Copy out, word for word, the part of the data below that opens with the line containing "At what coordinates should I click to accomplish: Open the" and closes with the line containing "click(x=224, y=51)". Include both of those lines and nothing outside them.

__________

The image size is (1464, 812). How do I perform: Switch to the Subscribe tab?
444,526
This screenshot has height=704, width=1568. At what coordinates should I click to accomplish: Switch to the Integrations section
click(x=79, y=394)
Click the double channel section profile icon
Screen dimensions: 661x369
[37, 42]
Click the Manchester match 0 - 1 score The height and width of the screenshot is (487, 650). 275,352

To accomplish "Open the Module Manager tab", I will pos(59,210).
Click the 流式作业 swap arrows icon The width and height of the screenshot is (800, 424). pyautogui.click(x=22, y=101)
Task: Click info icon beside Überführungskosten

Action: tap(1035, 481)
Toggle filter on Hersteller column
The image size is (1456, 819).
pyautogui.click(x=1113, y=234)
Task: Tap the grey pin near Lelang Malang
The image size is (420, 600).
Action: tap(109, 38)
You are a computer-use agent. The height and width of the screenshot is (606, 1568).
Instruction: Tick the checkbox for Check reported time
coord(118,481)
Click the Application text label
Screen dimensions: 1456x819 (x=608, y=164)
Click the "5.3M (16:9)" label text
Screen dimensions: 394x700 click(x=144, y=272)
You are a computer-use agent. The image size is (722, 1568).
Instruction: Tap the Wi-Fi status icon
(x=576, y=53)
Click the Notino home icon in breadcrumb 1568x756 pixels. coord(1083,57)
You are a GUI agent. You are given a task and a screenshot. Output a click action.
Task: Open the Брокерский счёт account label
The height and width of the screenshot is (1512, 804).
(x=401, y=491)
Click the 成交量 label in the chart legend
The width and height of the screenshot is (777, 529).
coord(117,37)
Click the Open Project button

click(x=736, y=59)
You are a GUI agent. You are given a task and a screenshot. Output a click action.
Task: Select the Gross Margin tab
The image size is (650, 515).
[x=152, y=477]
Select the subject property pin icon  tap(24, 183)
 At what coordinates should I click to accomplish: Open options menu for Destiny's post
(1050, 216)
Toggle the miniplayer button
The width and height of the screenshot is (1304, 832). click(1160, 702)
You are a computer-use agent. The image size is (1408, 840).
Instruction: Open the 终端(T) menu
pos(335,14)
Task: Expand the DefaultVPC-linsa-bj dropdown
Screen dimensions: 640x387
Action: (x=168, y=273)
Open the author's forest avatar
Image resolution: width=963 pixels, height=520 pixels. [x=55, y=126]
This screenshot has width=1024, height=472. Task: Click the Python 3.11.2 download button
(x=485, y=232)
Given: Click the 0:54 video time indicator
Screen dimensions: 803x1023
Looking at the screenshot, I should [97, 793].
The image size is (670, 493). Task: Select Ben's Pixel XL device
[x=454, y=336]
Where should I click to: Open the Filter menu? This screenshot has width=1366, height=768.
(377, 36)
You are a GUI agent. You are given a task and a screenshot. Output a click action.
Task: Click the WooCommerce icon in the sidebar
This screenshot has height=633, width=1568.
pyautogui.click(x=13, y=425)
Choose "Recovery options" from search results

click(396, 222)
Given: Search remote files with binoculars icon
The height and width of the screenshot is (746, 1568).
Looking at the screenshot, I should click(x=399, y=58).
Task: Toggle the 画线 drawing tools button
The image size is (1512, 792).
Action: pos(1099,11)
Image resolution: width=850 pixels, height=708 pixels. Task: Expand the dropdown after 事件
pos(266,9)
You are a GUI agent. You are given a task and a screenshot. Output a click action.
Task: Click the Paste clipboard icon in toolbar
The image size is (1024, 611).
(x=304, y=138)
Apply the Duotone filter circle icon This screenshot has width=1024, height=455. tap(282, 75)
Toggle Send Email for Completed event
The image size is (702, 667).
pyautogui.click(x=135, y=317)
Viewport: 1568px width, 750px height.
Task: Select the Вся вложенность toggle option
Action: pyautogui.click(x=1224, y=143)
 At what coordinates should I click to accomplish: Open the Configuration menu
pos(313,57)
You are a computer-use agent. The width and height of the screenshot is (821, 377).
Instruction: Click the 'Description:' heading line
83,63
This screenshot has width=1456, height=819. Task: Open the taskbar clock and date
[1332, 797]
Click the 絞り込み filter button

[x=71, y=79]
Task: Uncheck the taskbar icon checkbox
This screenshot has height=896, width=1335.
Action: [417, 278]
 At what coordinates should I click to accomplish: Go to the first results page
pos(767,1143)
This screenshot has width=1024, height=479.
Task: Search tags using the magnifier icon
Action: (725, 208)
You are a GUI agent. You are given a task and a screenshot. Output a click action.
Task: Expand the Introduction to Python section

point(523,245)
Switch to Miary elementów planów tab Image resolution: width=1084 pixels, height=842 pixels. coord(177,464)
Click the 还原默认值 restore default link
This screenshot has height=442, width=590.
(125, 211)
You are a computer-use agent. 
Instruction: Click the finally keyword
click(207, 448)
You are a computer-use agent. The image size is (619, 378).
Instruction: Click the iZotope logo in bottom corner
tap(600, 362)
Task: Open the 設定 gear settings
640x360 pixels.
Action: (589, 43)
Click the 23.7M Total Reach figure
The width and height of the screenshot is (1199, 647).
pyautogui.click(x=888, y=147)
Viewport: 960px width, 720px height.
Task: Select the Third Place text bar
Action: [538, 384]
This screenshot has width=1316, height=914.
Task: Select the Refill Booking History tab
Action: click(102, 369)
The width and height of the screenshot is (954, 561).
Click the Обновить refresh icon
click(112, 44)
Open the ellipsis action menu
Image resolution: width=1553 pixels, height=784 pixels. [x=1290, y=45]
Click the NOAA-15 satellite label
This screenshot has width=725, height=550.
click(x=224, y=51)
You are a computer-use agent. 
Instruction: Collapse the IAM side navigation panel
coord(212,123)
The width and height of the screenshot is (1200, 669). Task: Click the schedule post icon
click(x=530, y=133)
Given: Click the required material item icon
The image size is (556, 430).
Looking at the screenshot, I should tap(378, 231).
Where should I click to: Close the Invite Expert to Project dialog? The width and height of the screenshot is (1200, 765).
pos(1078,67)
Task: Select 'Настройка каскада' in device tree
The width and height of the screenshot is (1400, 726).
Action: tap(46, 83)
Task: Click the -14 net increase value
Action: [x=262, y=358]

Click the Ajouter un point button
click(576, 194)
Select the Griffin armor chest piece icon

__________

__Problem solution__.
 At what coordinates should I click to accomplish: Open the Configuration menu
pos(313,57)
You are a computer-use agent. The width and height of the screenshot is (821, 377).
Instruction: Click the 'Description:' heading line
83,63
This screenshot has width=1456, height=819. Task: Open the taskbar clock and date
[1332, 797]
Click the 絞り込み filter button

[x=71, y=79]
Task: Uncheck the taskbar icon checkbox
This screenshot has height=896, width=1335.
Action: [417, 278]
 At what coordinates should I click to accomplish: Go to the first results page
pos(767,1143)
This screenshot has width=1024, height=479.
Task: Search tags using the magnifier icon
Action: (725, 208)
You are a GUI agent. You are given a task and a screenshot. Output a click action.
Task: Expand the Introduction to Python section

point(523,245)
Switch to Miary elementów planów tab Image resolution: width=1084 pixels, height=842 pixels. coord(177,464)
Click the 还原默认值 restore default link
This screenshot has height=442, width=590.
(125, 211)
You are a computer-use agent. 
Instruction: Click the finally keyword
click(207, 448)
You are a computer-use agent. The image size is (619, 378).
Instruction: Click the iZotope logo in bottom corner
tap(600, 362)
Task: Open the 設定 gear settings
640x360 pixels.
Action: (589, 43)
Click the 23.7M Total Reach figure
The width and height of the screenshot is (1199, 647).
pyautogui.click(x=888, y=147)
Viewport: 960px width, 720px height.
Task: Select the Third Place text bar
Action: [538, 384]
This screenshot has width=1316, height=914.
Task: Select the Refill Booking History tab
Action: click(102, 369)
The width and height of the screenshot is (954, 561).
Click the Обновить refresh icon
click(112, 44)
Open the ellipsis action menu
Image resolution: width=1553 pixels, height=784 pixels. [x=1290, y=45]
Click the NOAA-15 satellite label
This screenshot has width=725, height=550.
click(x=224, y=51)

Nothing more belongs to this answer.